Launched in 1996 by Thomas Spence, publisher and owner, and Mitchell Muncy, editor-in-chief, Spence Publishing specializes in serious, often polemical, nonfiction books on "enduring" cultural and social issues. Trained as a lawyer, Spence got his start in publishing at WRS Publishing, a family-owned inspirational publishing house, before launching his own house in Dallas. Muncy, a friend of Spence's, had previously worked in academia and magazine publishing.

Spence Publishing's first book was The End of Democracy by Richard John Neuhaus, in 1997, and the company followed quickly with Russell Kirk's Rights of Duty and No Liberty for License by David Lowenthal. The house's big bestseller (more than 50,000 copies) is the controversial Hating Whitey and Other Progressive Causes by right-wing pundit David Horowitz. But Spence also publishes the quirky pop culture study All Shook Up: Music, Passion and Politics by Carson Holloway.

Despite their conservative list, Muncy and Spencer "abjure the libertarian label" and prefer to see themselves as a couple of mavericks. Muncy told PW, "We can't really say that we planned this. Basic Books and the Free Press shifted their editorial focus enough that it left a lot of books for us to acquire." But Spence said the house is also looking for "a more liberal cast of authors who are left of center and have something to say," and they are also interested in serious biography and history.

Muncy told PW that Spence offers modest advances, "personal attention" to its authors and aggressive promotional support for each of its books.
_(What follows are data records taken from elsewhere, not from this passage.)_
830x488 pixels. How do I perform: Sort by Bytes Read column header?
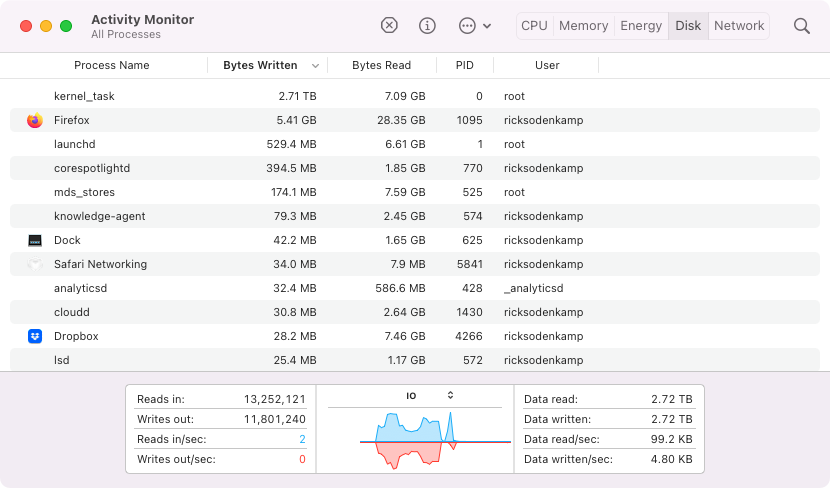click(x=381, y=66)
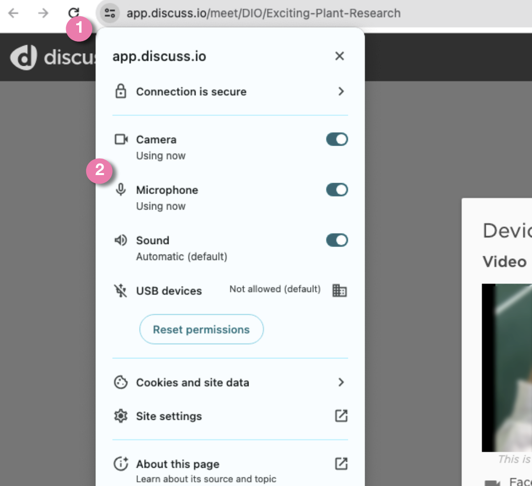The height and width of the screenshot is (486, 532).
Task: Click the padlock icon beside Connection is secure
Action: (x=120, y=91)
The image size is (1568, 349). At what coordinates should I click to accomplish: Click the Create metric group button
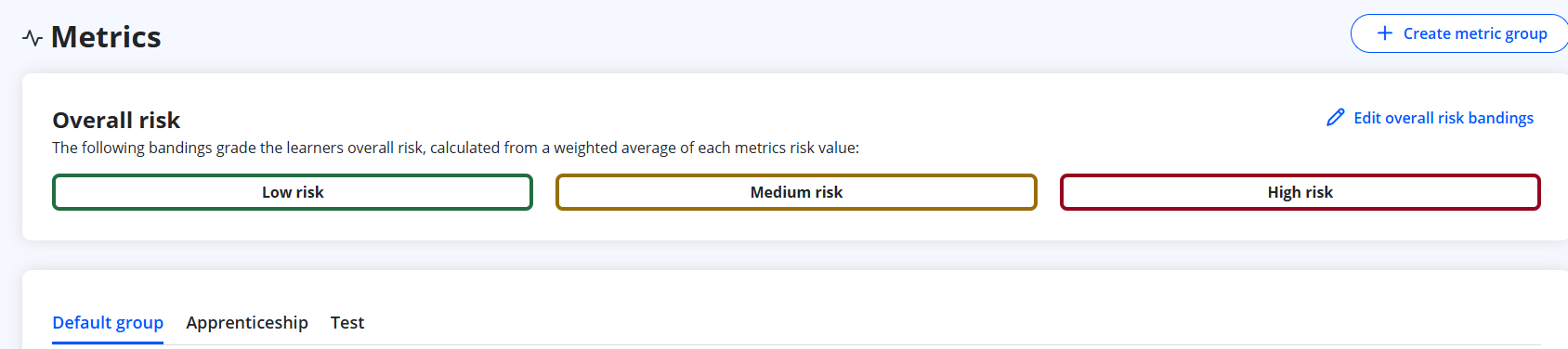[x=1458, y=33]
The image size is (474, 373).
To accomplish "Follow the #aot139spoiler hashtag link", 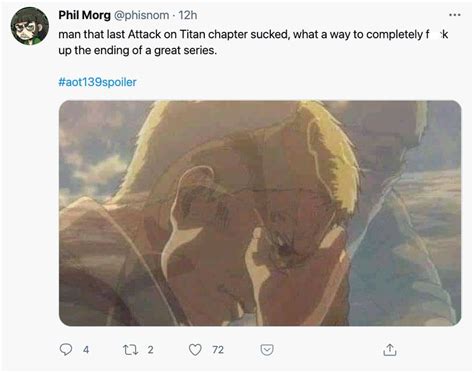I will (x=97, y=82).
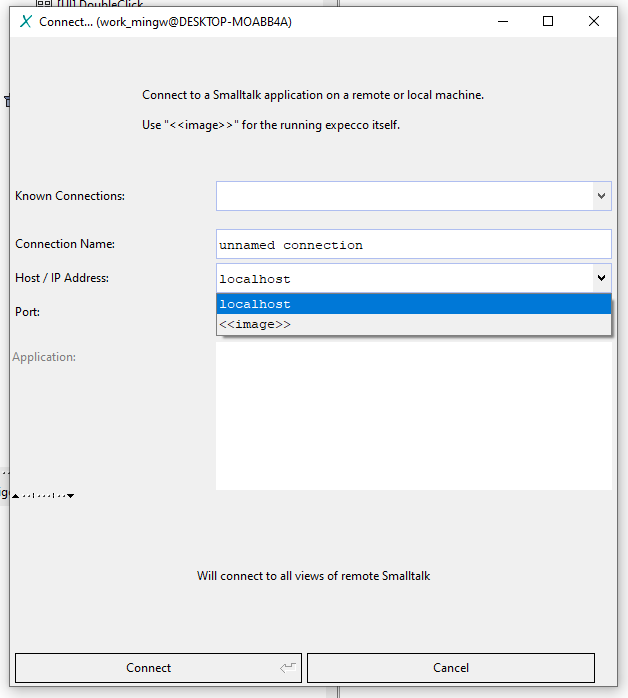This screenshot has height=698, width=628.
Task: Click the expecco X logo in title bar
Action: click(26, 21)
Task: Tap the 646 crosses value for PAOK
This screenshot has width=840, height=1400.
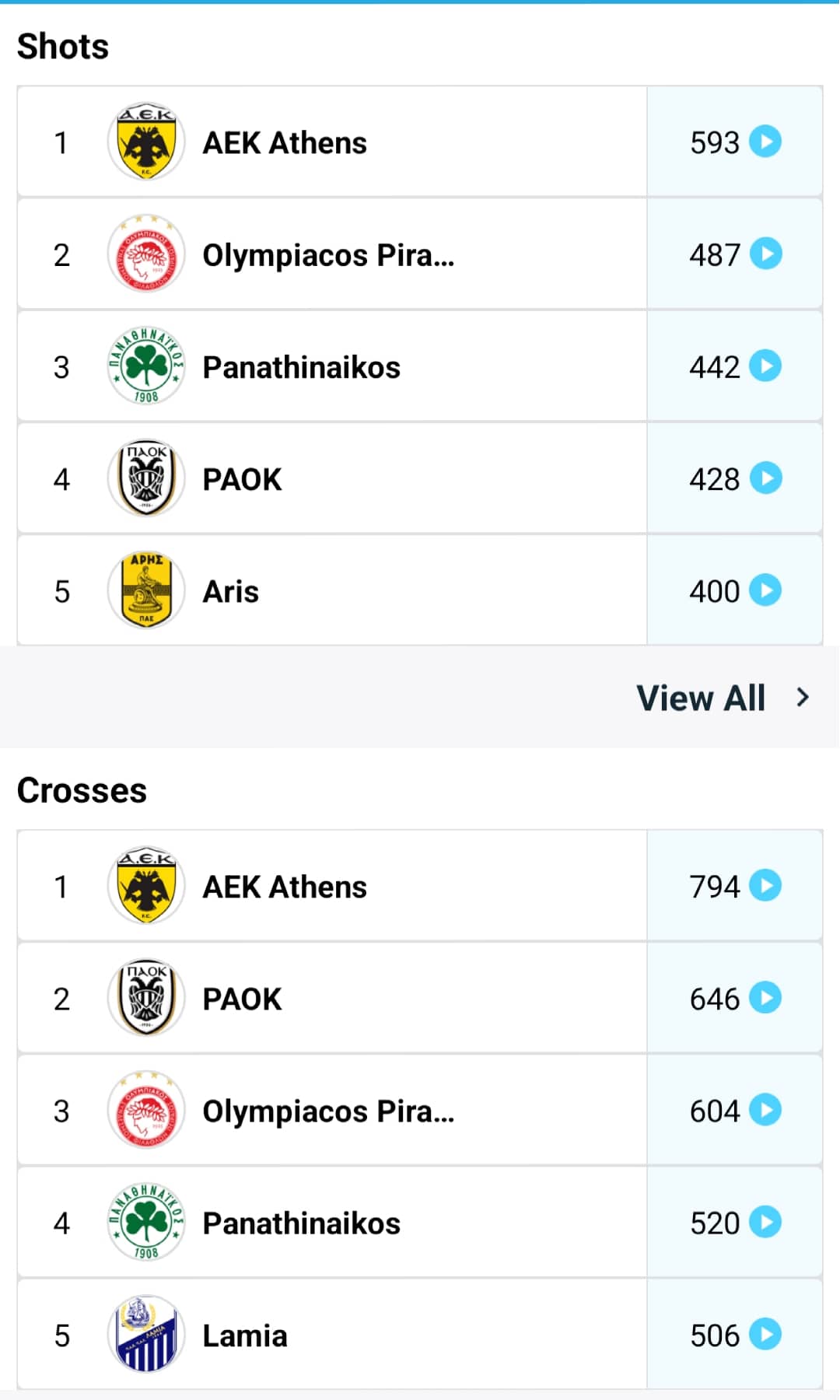Action: point(714,999)
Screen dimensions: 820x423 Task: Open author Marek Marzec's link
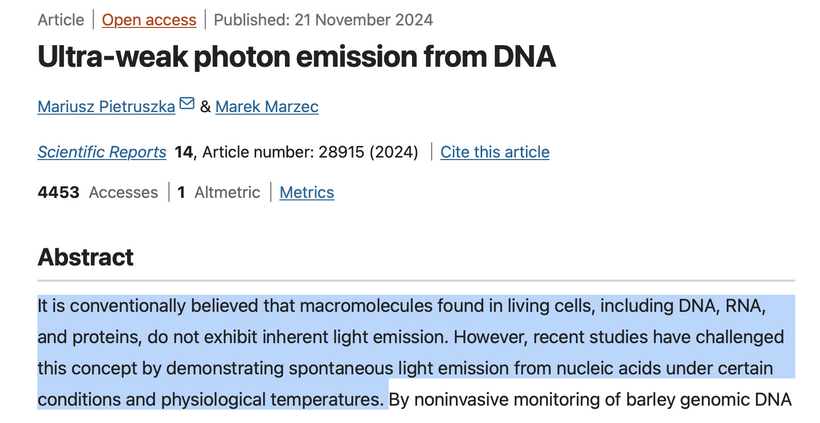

First printings average 3,000—5,000 copies, a majority of which are taken by the chains. The company has 30 books in print and is expecting to publish eight titles this year. The house handles its own distribution and fulfillment from a 9,000-square-foot office and warehouse space in Dallas.

Muncy quips that sales are divided among "aging National Review subscribers, middle-class family values followers" and, more recently, a growing number of Generation X and Y readers, who apparently found Spence through the Internet and buy titles almost exclusively through the Spence Web site (www.spencepublishing.com). To keep the youth demographic growing, Spence is relaunching its Web site at the beginning of 2002 with a "hipper" design, flashier graphics and much more Web-only content.